Apple has reportedly bought SnappyLabs, the one man photo technology startup that developed SnappyCam, a camera app that allows users to take full resolution photos at 20 to 30 frames per second.

The acquisition was first suspected when SnappyCam disappeared from the App Store and all of the SnappyLabs websites went offline. "I first noticed something was up when we got tipped off that SnappyCam had disappeared from the App Store and all of SnappyLabs' websites went blank," Josh Constine of TechCrunch reported. "Sources have since affirmed that the company was acquired by Apple, and that there was also acquisition interest "from most of the usual players", meaning other tech giants.

John Papandriopoulos, an electrical engineer who studied in the University Of Melbourne, found a way to make the iPhone's camera take full resolution photos faster than Apple's native iPhone camera, which can take photos at maximum 10 frames per second. He then integrated this photo technology into SnappyCam. The app, which was sold for $1 on the App Store has been a top seller in nine countries allowing Papandriopoulos to run his company without big funding from venture capital firms.

Papandriopoulos is the lone member of the SnappyLabs team, which means he will likely be working with Apple on future projects as a result of the acquisition. Apple has not confirmed the acquisition but buying SnappyLabs and getting its founder on board make sense. With Papandriopoulos joining its team, Apple can feasibly update its Camera app using the former's burst mode photo technology. Camera has become an essential feature in smartphones and the ability to provide high-resolution, rapid-fire burst mode shooting could be a selling point for Apple's mobile devices.
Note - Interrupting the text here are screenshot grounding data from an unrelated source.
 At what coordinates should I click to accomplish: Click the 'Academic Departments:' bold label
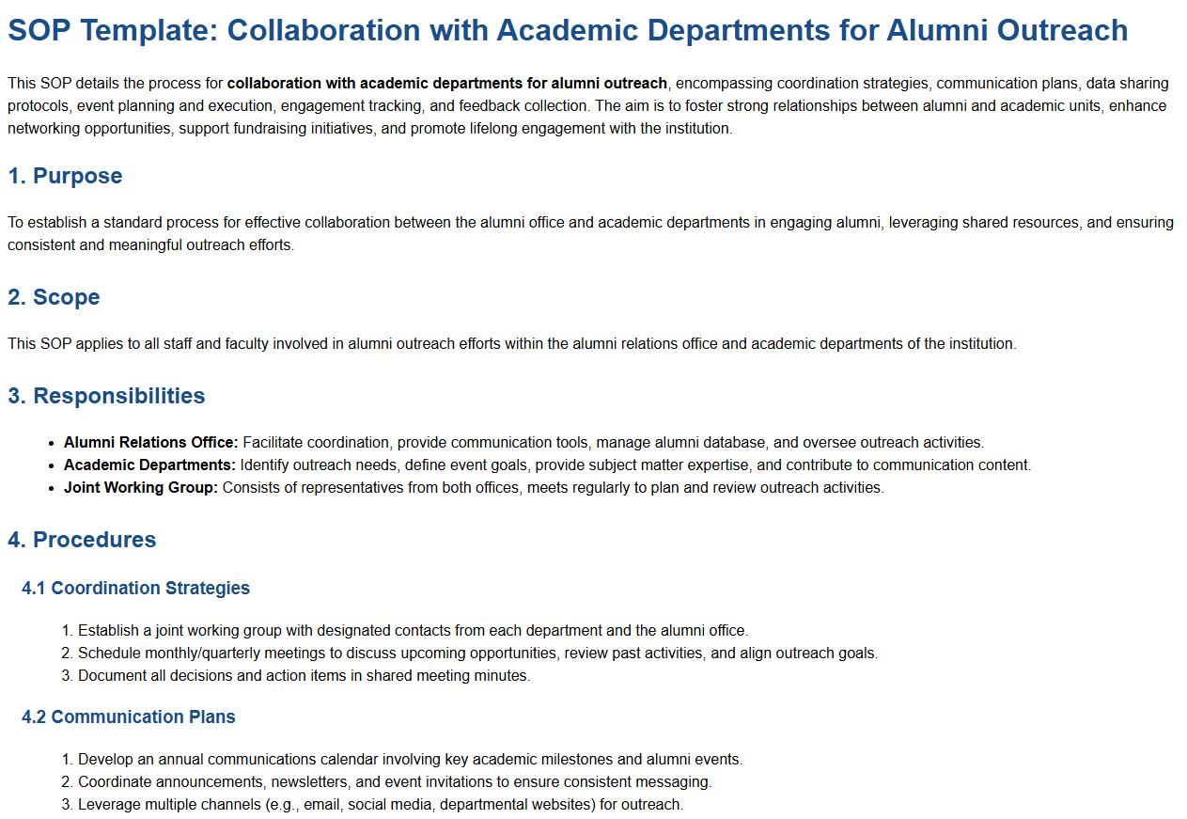pos(149,465)
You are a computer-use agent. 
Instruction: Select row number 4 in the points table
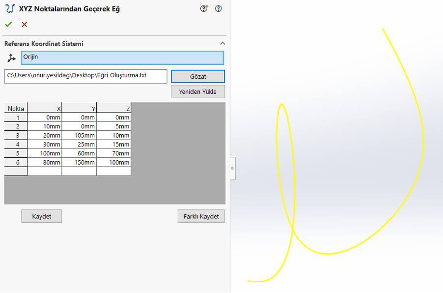[15, 145]
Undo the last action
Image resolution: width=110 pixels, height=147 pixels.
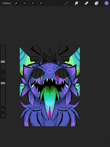click(x=3, y=110)
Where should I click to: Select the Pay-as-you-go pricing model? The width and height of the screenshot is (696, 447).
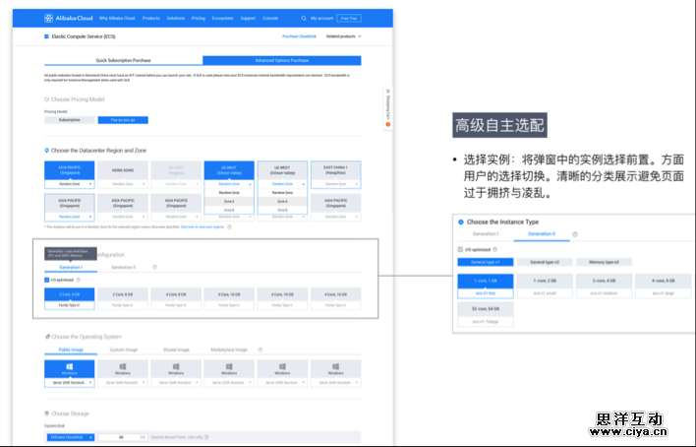[123, 119]
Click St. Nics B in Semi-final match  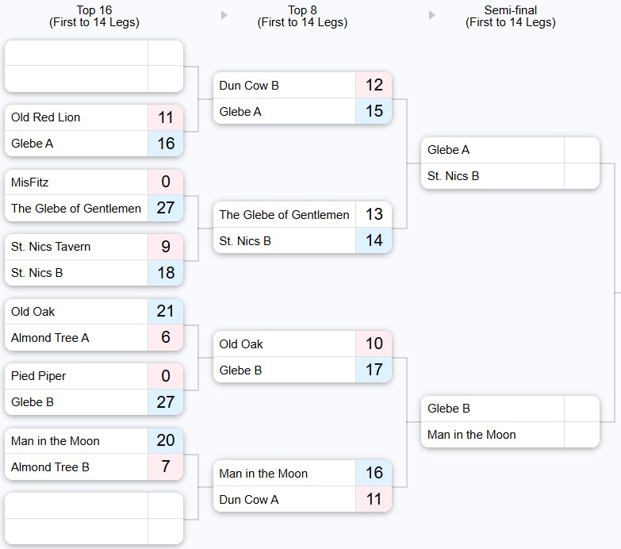tap(453, 176)
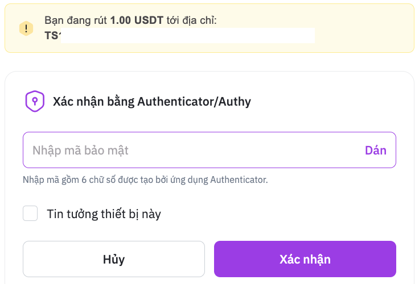Click the purple shield key icon
This screenshot has height=284, width=419.
coord(35,102)
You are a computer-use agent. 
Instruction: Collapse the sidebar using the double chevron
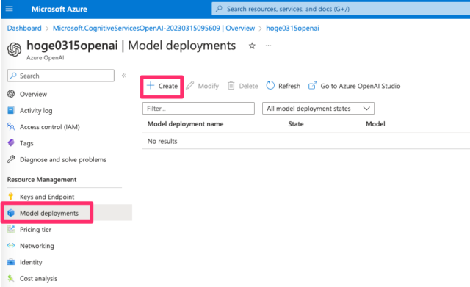(x=124, y=76)
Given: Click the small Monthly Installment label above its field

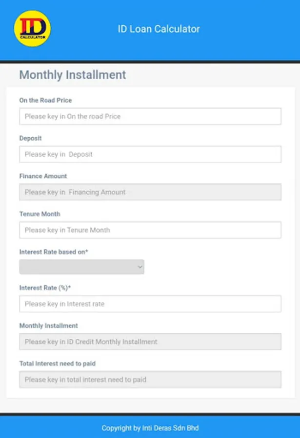Looking at the screenshot, I should pos(48,326).
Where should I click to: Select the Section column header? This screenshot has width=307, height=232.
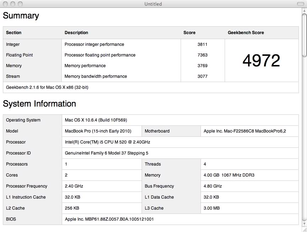coord(14,33)
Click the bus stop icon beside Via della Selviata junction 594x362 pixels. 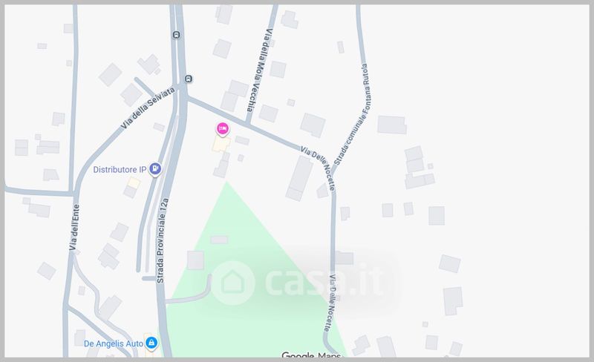click(189, 79)
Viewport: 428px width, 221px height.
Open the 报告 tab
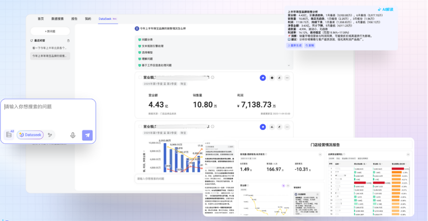coord(75,18)
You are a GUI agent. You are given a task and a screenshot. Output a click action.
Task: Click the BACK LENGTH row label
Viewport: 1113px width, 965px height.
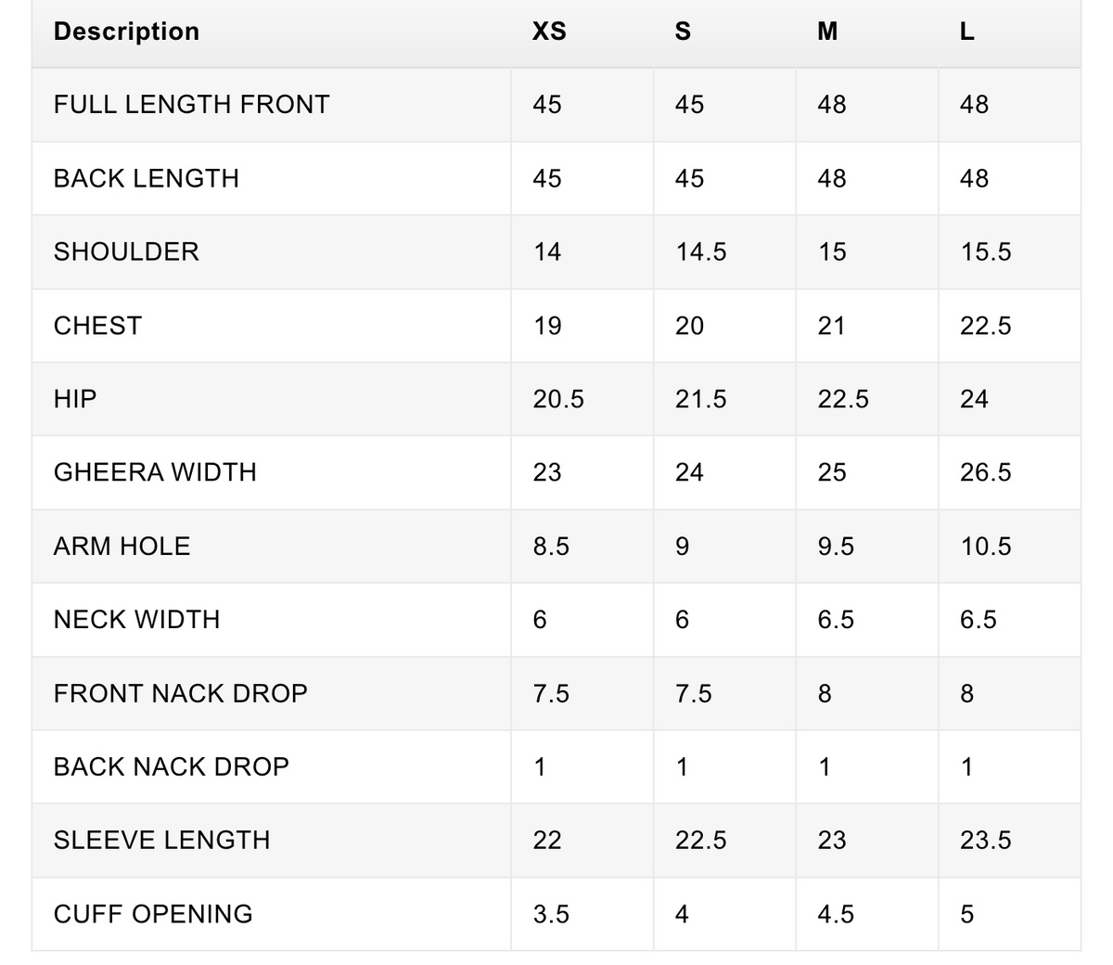pyautogui.click(x=147, y=178)
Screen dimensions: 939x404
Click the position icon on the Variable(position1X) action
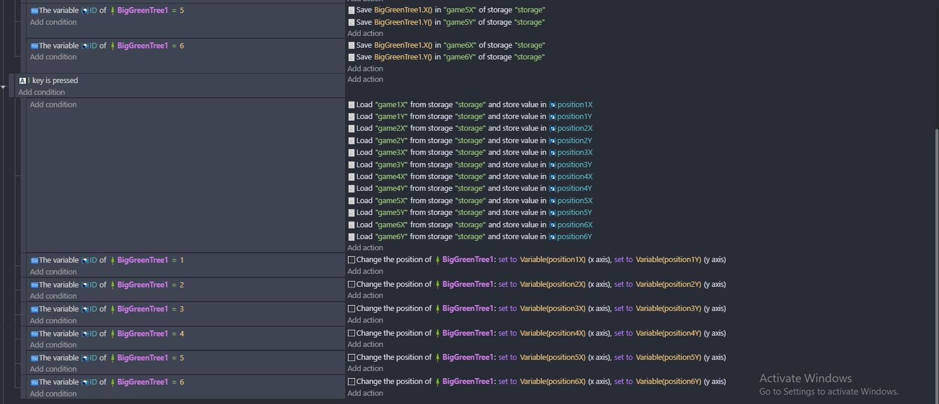click(351, 260)
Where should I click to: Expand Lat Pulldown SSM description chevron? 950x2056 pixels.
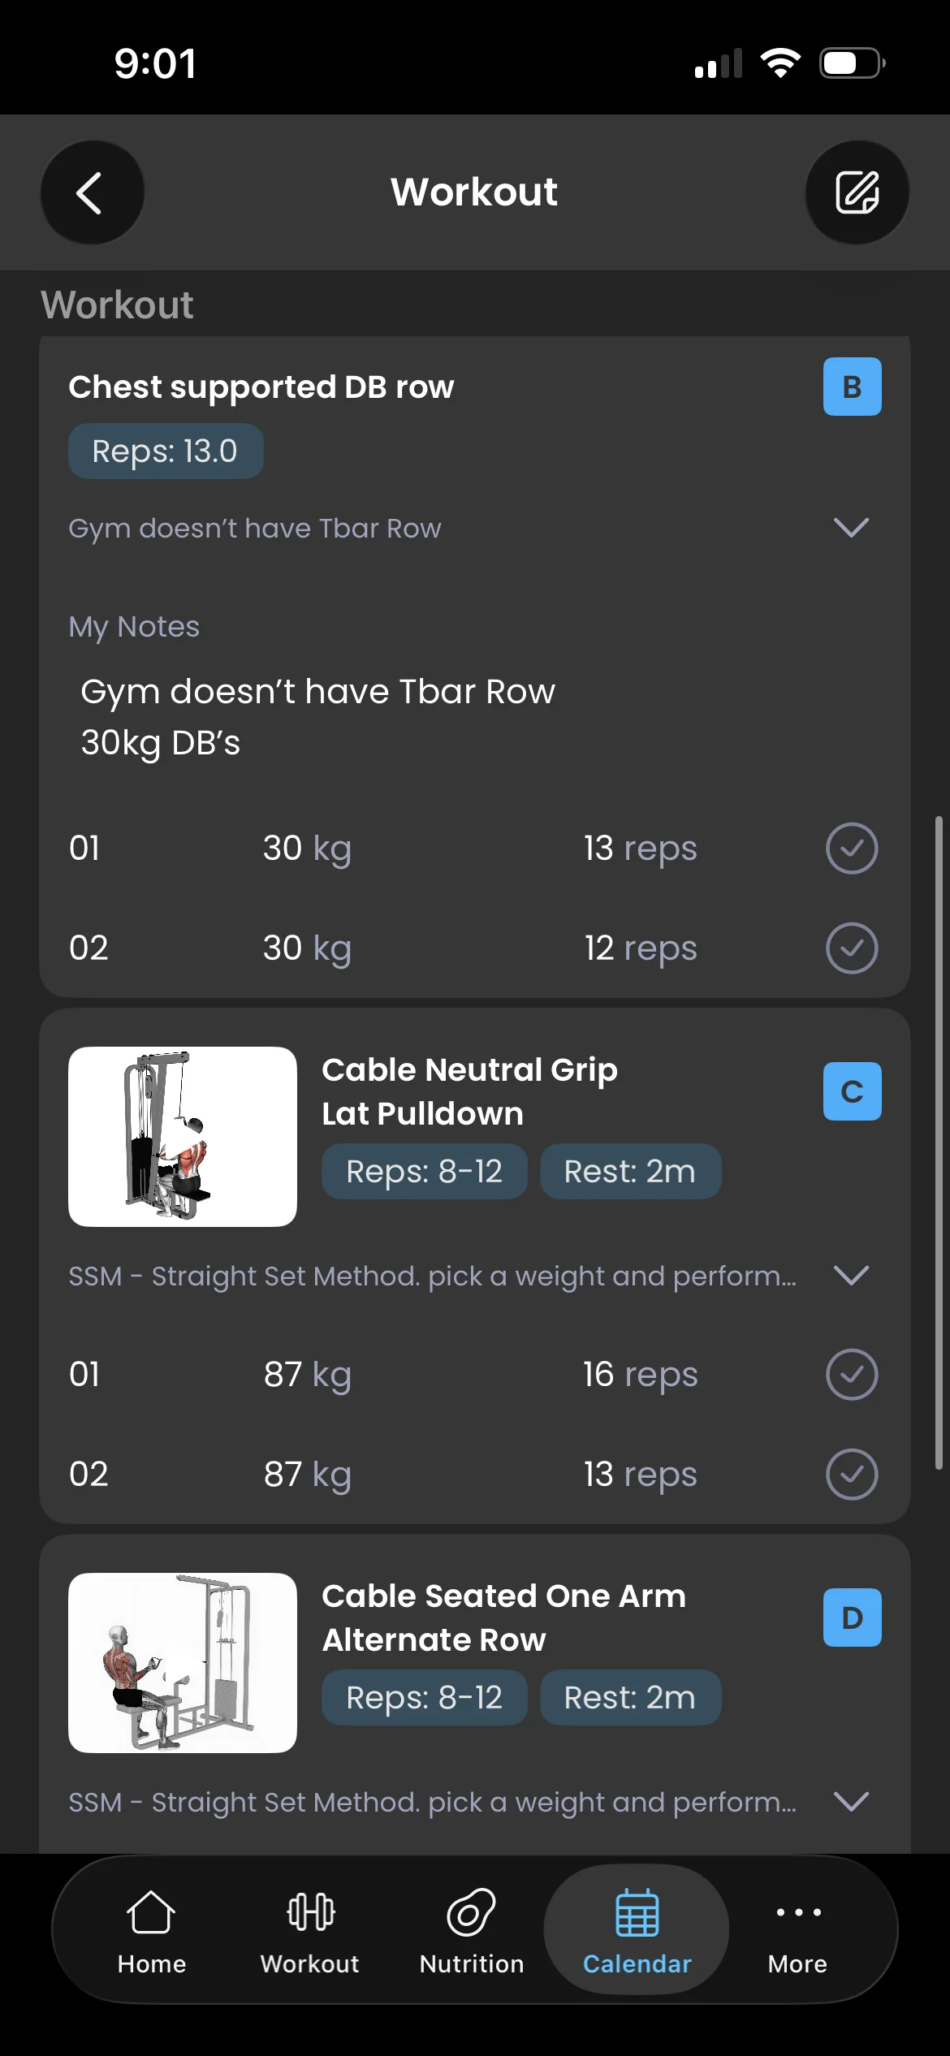[x=852, y=1276]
Apparently, Apple isn't the only company that made the offer as there have been plenty of interest in acquiring the SnappyCam app. Papandriopoulos said in September last year that he had been in talks with several companies. "In terms of commercial interest in SnappyCam, there's been quite a bit actually, which has been great in many ways," he said. "There are a lot of big ones, Internet giants as you like to say, and I've spoken to several of those as well as some smaller companies."